--- Dataset entries ---

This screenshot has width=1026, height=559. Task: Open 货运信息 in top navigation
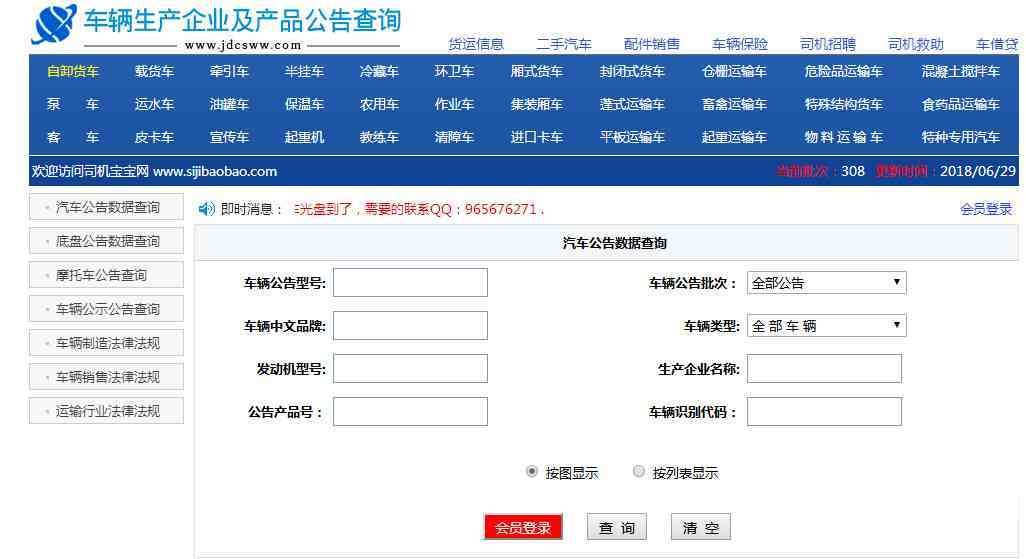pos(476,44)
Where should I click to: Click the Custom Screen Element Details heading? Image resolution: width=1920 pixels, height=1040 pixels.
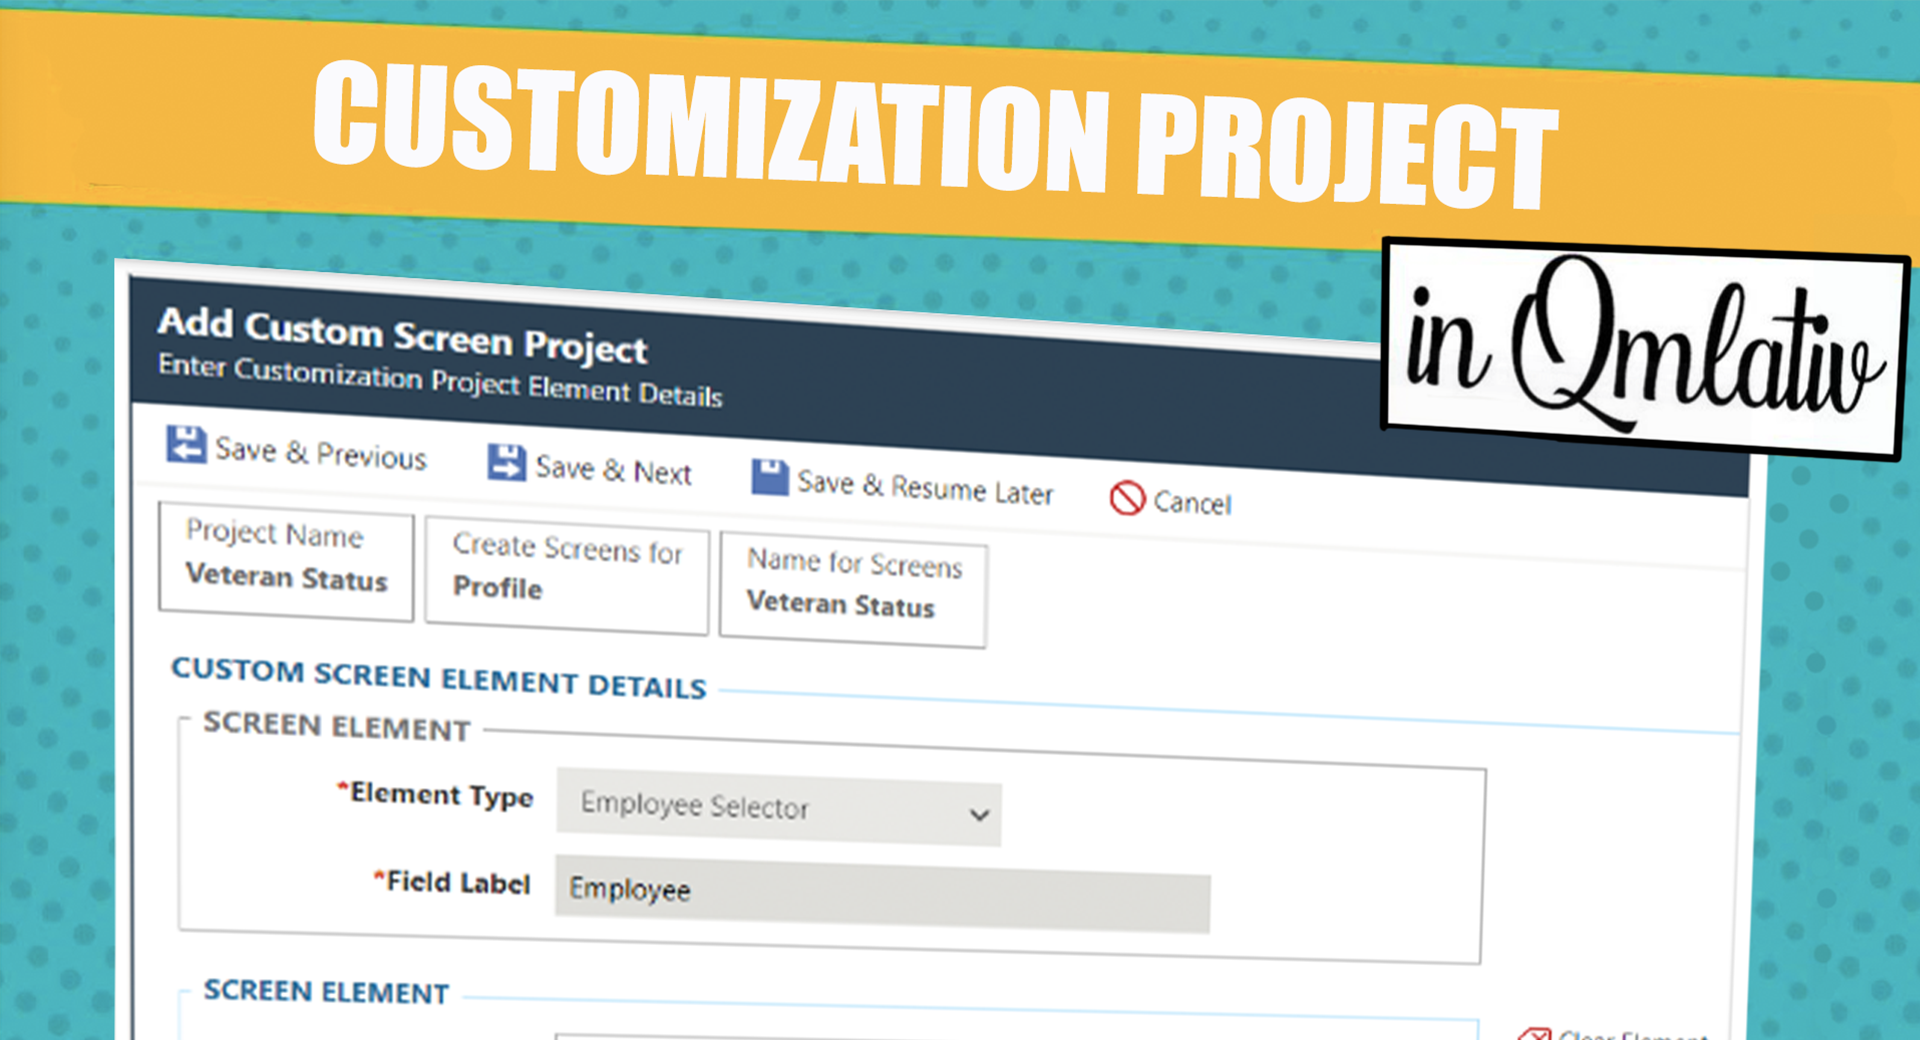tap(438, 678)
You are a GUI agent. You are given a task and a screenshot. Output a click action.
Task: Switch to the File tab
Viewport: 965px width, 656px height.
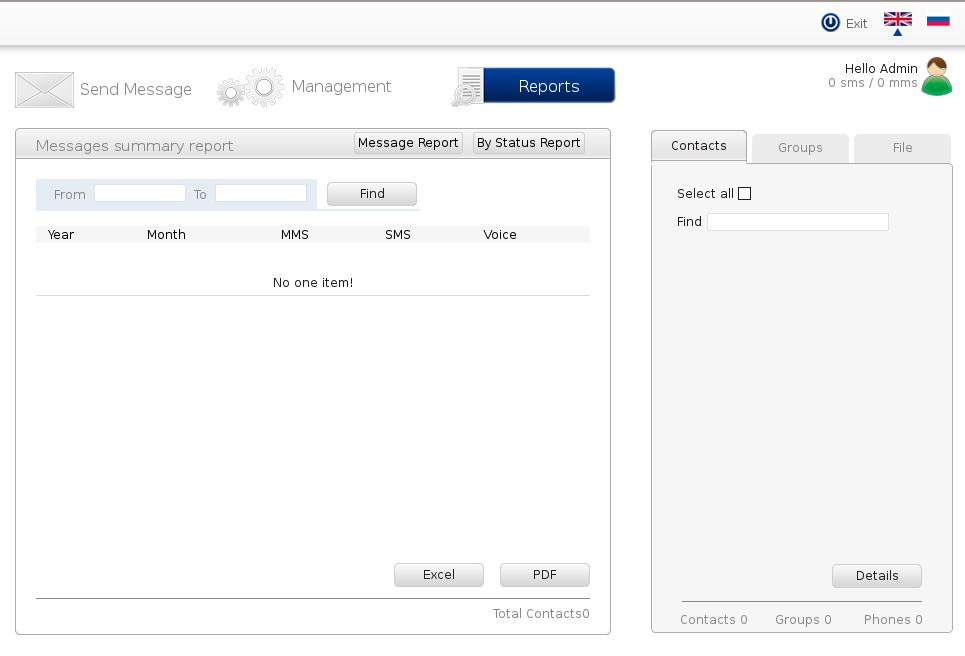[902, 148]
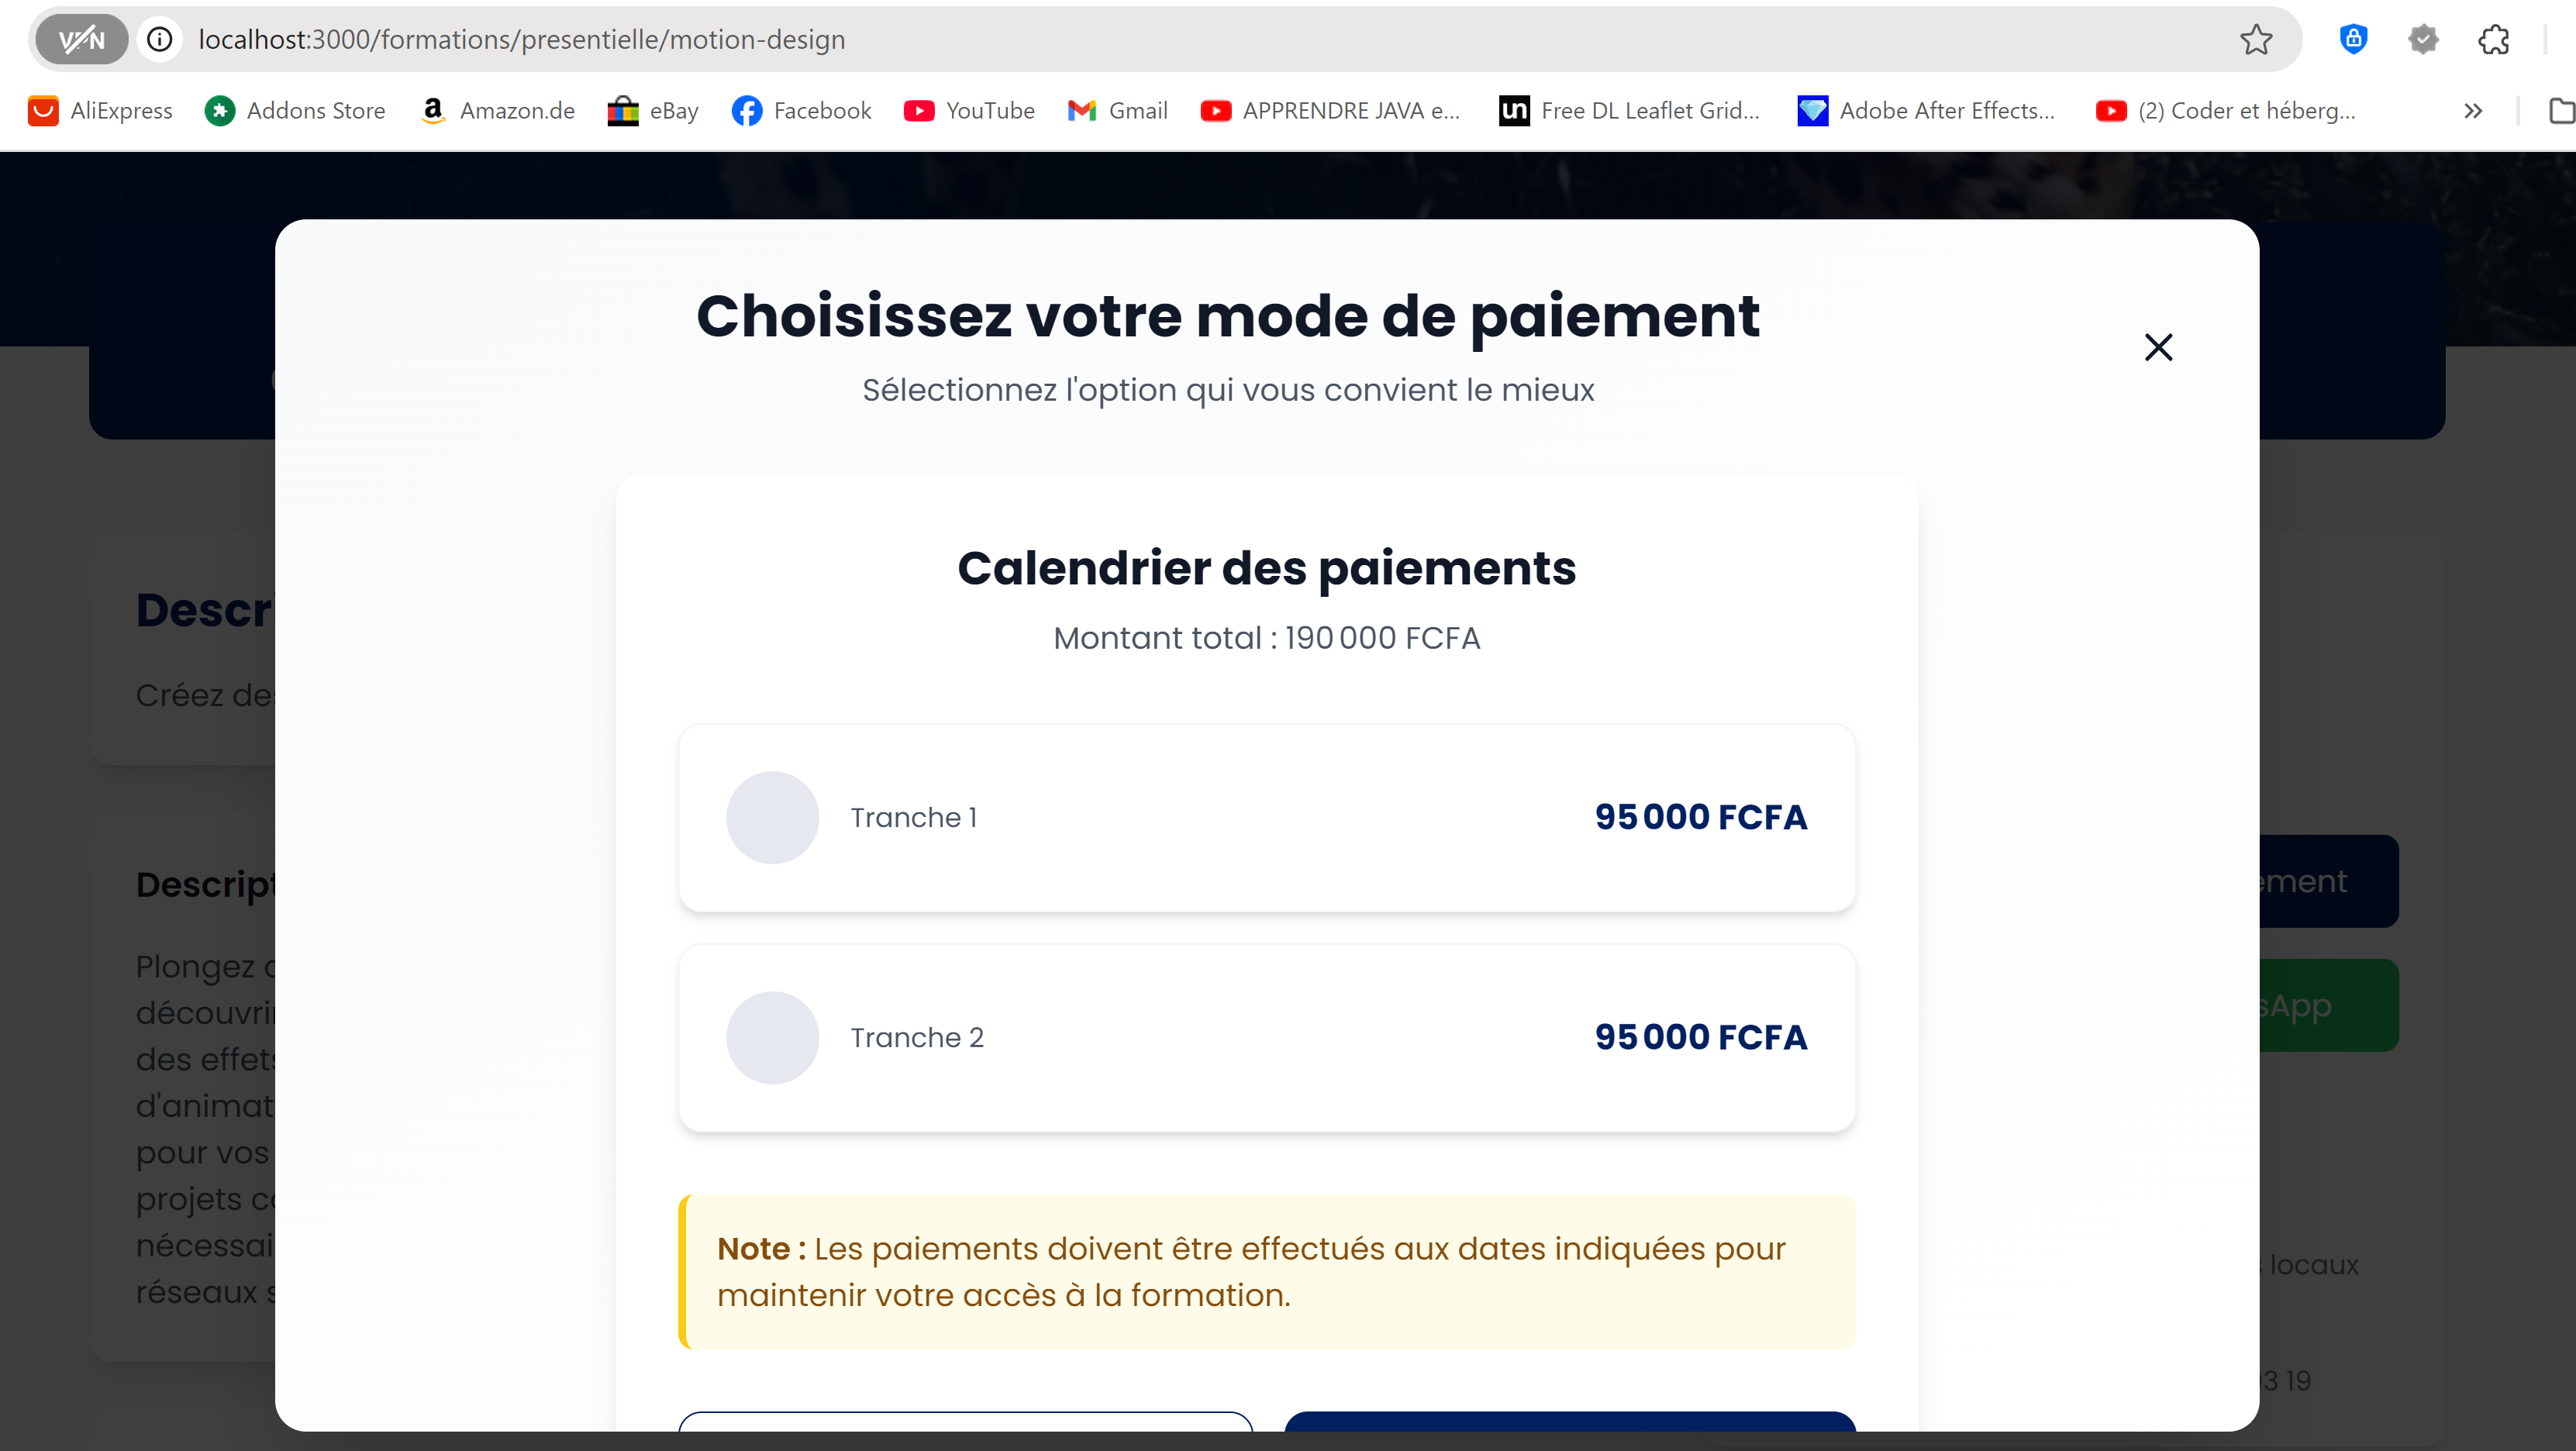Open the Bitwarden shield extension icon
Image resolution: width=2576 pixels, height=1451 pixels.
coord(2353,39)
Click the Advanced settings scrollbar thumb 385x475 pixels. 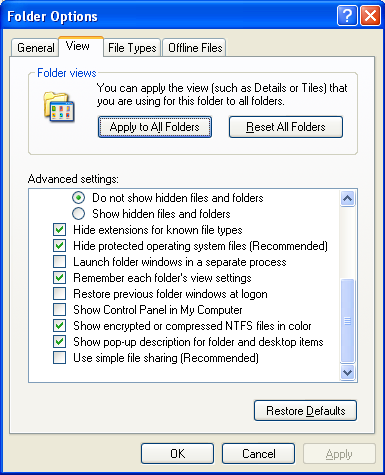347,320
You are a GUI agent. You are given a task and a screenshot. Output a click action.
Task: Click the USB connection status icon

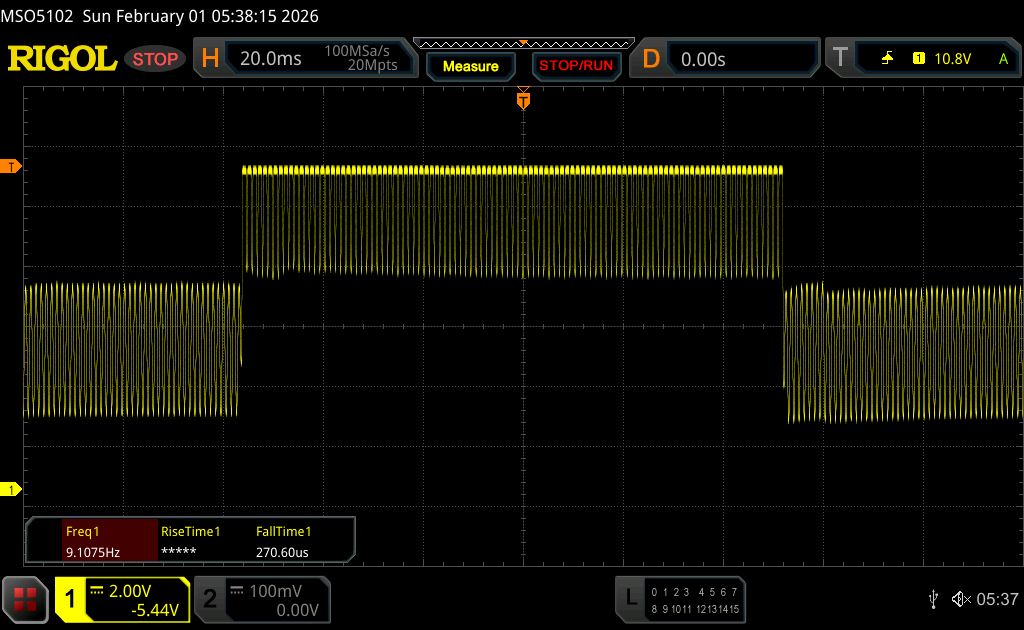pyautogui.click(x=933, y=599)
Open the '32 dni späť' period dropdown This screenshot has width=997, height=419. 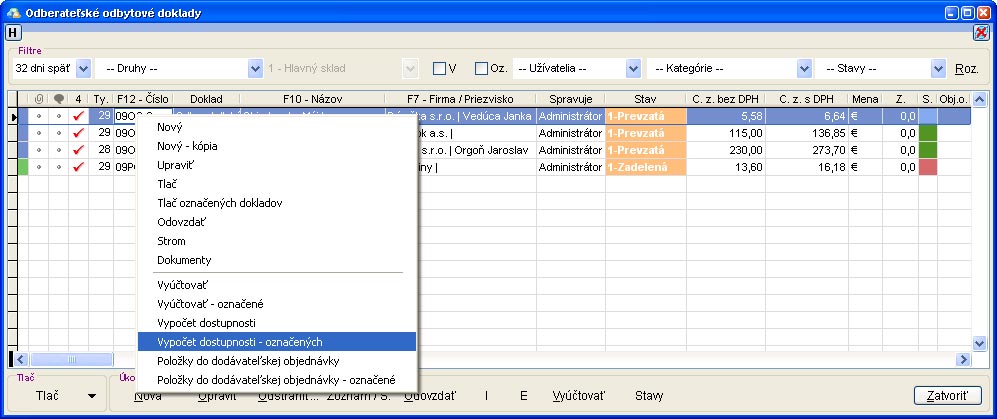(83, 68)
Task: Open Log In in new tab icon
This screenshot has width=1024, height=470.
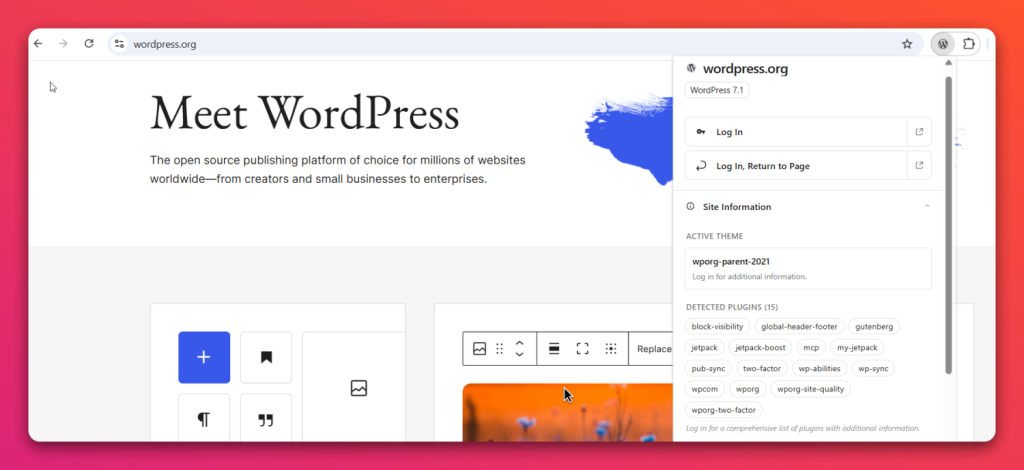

---

Reproduce the records above from their first line to the line bearing "Task: Switch to the File tab", both ends included, leaving every picture out.

Expected answer:
This screenshot has width=1026, height=559. Task: Open 货运信息 in top navigation
pos(476,44)
Where should I click to: Click the Custom Screen Element Details heading? Image resolution: width=1920 pixels, height=1040 pixels.
tap(438, 678)
You are a GUI agent. You are given a task and a screenshot. Output a click action.
Task: Switch to the File tab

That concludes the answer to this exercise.